I do hope that this is all correct.
With all this done, I wrote next on those cases in which
freedom of contract did not work for government because of its monopoly power,
and in the rough waters of Bargaining With the State (1993) tried to explain
that, even when the government did produce some net good, it was important to
maximize the total amount of that good by limiting its ability to redistribute
the gain to its friends. Next came my book, Simple Rules for a Complex World (1995),
which sought to develop the basic principles of social organization found in
the earlier works in a way that steered for the most part clear of
constitutional argument, making the case on more general grounds of political
theory. My foray into health care, Mortal Peril: Our Inalienable Right to
Health Care? (1997), picked up on the themes of voluntary contract in a world
in which collective action problems do not run rampant, and argued against the
theme of positive rights—the right to housing, health care, education or
whatever—that have frequently been used to justify massive government
intervention into health care markets. Here this constant effort to create
government cross-subsidies leaves people frightened to oppose any position that
undermines their special benefit, even if they have to pay through the nose to
maintain other programs that work for the benefit of others. It is here that we
see the great dangers of the use of even limited government. Any program of
forced exchanges requires the government to take from A and give to B—thousands
of times over. But in order for this to work, something has to be given back to
the A’s of this world to make it all come out even. The great temptation of the
political fixers is to use a program that is designed to foster
across-the-board social improvements into one that contains a huge dose of
wealth and income redistribution that goes beyond the proper purposes of the
state, but which is so hard to stop in its tracks.

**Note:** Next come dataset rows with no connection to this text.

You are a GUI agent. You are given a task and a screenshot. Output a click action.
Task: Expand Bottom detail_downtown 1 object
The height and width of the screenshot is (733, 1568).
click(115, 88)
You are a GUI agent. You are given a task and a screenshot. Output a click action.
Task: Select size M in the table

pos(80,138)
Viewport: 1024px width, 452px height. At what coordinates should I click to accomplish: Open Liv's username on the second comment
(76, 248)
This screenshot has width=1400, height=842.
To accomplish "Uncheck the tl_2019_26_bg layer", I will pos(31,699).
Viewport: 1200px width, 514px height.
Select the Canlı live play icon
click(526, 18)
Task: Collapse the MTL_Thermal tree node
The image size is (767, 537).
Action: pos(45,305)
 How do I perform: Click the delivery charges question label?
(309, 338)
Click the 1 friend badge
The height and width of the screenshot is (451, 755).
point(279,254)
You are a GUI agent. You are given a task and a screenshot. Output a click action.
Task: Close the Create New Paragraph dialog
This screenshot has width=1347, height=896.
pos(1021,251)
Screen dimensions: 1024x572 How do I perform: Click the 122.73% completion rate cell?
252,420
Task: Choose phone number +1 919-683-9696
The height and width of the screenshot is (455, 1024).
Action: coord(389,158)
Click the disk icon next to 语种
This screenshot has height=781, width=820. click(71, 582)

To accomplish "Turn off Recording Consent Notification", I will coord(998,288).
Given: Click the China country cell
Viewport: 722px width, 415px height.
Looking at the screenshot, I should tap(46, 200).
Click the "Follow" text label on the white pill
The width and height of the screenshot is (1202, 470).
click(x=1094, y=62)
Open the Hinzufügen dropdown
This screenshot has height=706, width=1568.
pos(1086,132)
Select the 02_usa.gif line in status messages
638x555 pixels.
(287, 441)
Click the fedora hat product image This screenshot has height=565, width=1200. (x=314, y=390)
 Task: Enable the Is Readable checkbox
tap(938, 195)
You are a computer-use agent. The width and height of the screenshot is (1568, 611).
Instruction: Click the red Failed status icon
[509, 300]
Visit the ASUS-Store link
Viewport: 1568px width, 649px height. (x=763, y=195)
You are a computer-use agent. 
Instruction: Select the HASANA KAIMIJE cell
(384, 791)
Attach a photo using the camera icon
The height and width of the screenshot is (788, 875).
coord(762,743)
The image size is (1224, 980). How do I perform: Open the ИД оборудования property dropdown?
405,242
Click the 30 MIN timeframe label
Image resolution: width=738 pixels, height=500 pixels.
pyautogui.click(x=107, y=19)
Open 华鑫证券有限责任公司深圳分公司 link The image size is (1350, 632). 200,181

Even as I write this essay, the Medicare program thrives on
implicit transfers, but does little to create any valuable public good. The
middle ground is the place where we want to be, but it is very hard to maintain
footing, especially in the absence of any real consensus as to what governments
ought to do.
Principles for A Free Society—Reconciling Individual Liberty
with the Common Good (1998), further elaborates on the theme of how a system of
private property and free markets can be consistent with the common good and
explores in great detail an issue that I had overlooked in earlier writings:
when does it make sense to keep the commons in the long run, be it with water
or common carriers and network industries? The issue has indeed sparked a lot
of work on my part about intellectual property, when does it begin and leave
off, so that we know what always should be, and will become part of some public
domain commons.
And finally, in Skepticism and Freedom: A Modern Case for
Classical Liberalism (2003), I seek to summarize earlier work and explain in
detail why the fads and fancies of academic life on matters of moral
relativism, conceptual doubt, preference formation, and behavioral economics do
not undermine the classical liberal synthesis, with strong individual rights and
a takings power with just compensation that I had worked so long to put
together.
All in all, there is clearly a strong libertarian streak in
what I write. The rules on force and fraud are the first improvement that any
sensible system will seek to make from a state of nature. But if the logic of
takings and forced exchanges is correct, then libertarian thinking is only the
first leg of a more comprehensive theory that has to explain the deviations
from the libertarian principle as well as conformity to it. I hope that the mix
I have put forth will attract attacks from the left, on the ground that it is
too hostile to state intervention, and from the right on the ground that it
leaves too much to state power. Now that I have hit 60, but still continue to
write, the thought that I might be a “moderate” after all has some great appeal.
But others will have to decide whether the intellectual
positions that I have sought to put together stand firm or fall like a house of
cards. I’ll let others calculate the odds.